La Agencia Tributaria Federal de Estados Unidos (IRS, por sus siglas en inglés) llegó a un acuerdo con el Servicio de Inmigración y Control de Aduanas (ICE) para compartir información que facilitará la identificación de migrantes en situación irregular en el país. Según documentos judiciales, esta colaboración permitirá a ICE obtener detalles sobre contribuyentes investigados o aquellos que ya han recibido una orden de deportación.
El acuerdo, cerrado el lunes, genera preocupación entre los grupos defensores de los derechos de los migrantes, quienes argumentan que el acceso a esta información viola leyes de privacidad y podría resultar en deportaciones erróneas. Nandan Joshi, abogado de Public Citizen, que representa a estos grupos, señaló que el intercambio de datos entre el IRS y el ICE podría dar lugar a falsos positivos, dificultando la confirmación de identidades y aumentando el riesgo de expulsiones injustificadas.
El IRS, que hasta ahora ha permitido que migrantes que entraron ilegalmente al país paguen impuestos, ha estado bajo un escrutinio adicional debido a este acuerdo. Los datos sensibles, como lugar de residencia, ingresos y detalles familiares de los contribuyentes, están estrictamente protegidos por la legislación federal. Sin embargo, el acuerdo entre el IRS y el ICE establece que el Servicio de Inmigración puede solicitar información relacionada con individuos bajo investigación criminal, lo que implica que el IRS debe proporcionarla.

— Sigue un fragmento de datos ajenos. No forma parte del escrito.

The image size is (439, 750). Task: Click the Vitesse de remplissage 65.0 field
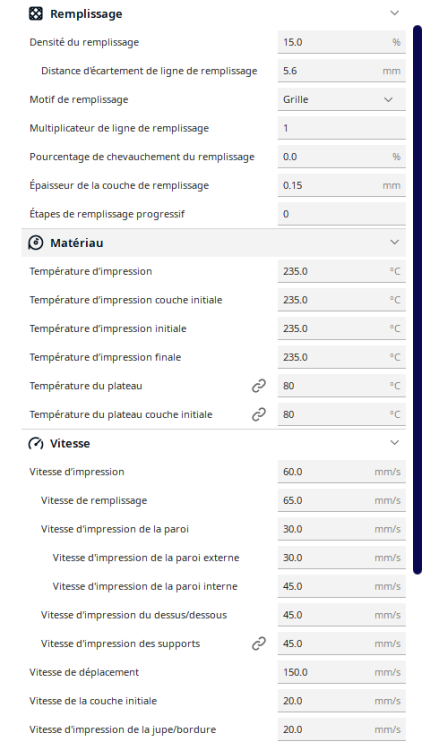pyautogui.click(x=341, y=500)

Este acuerdo se produce en un contexto en el que el presidente Donald Trump ha intensificado su campaña contra la inmigración ilegal, una de sus promesas clave durante su mandato. Los grupos migrantes temen que este acuerdo permita que el gobierno identifique y expulse a más personas en situación irregular, entre las cuales se estima que viven más de 11 millones en el país, muchas de ellas provenientes de América Latina.
El acuerdo también llega en medio de controversias legales, como el caso reciente en el que la Corte Suprema de Estados Unidos dio luz verde a la deportación de presuntos pandilleros venezolanos bajo una ley de 1798. Esta decisión se suma a las tensiones por la política migratoria del gobierno de Trump.

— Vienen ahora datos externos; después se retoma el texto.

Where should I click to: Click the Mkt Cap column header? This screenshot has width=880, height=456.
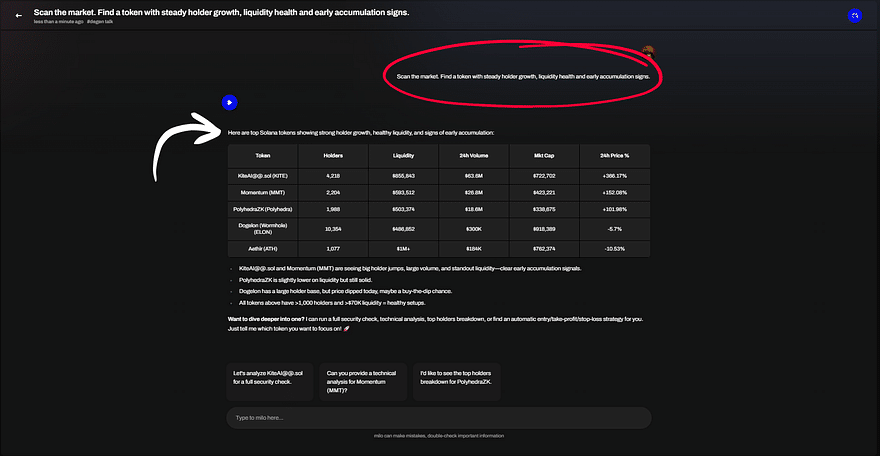coord(544,156)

El Departamento de Justicia reconoció un «error administrativo» en la expulsión de un migrante salvadoreño, Kilmar Ábrego García, quien fue deportado erróneamente el 15 de marzo. Este caso resaltó los riesgos de las deportaciones sin un debido proceso, lo que alimentó aún más las críticas de los defensores de los derechos de los migrantes.

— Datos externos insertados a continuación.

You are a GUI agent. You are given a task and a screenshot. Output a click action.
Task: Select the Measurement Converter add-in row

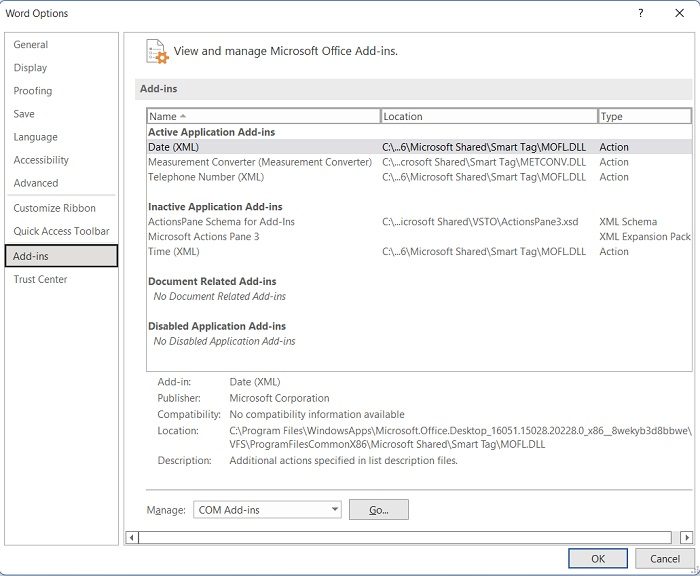tap(260, 162)
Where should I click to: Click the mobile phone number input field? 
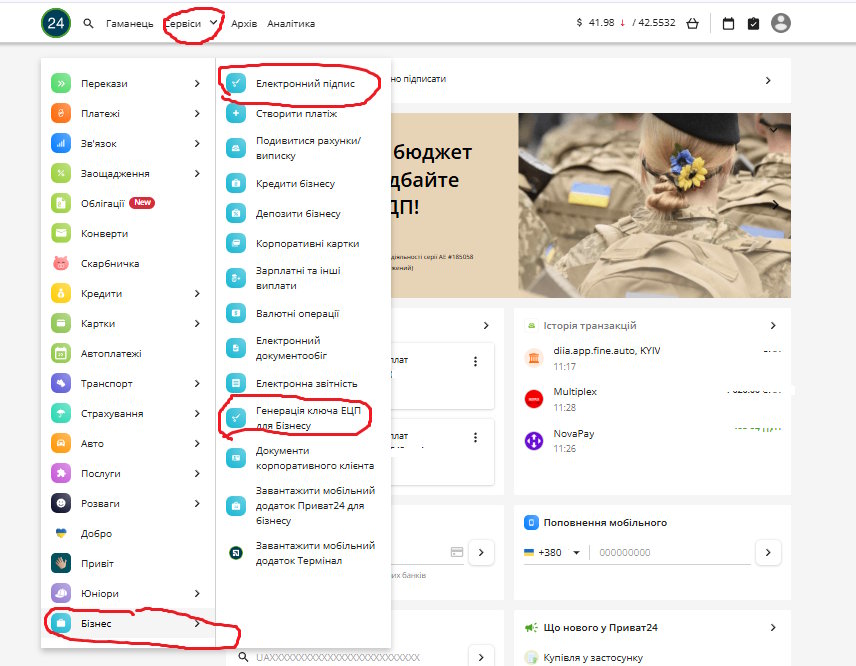670,553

Grupos como el Tax Law Center y Public Citizen han argumentado que este acuerdo amenaza los derechos de privacidad de los estadounidenses y podría violar las leyes que protegen la información fiscal. En un blog reciente, los expertos señalaron que este tipo de acceso a los datos podría resultar en un uso indebido de la información personal y generar un aumento de deportaciones injustas.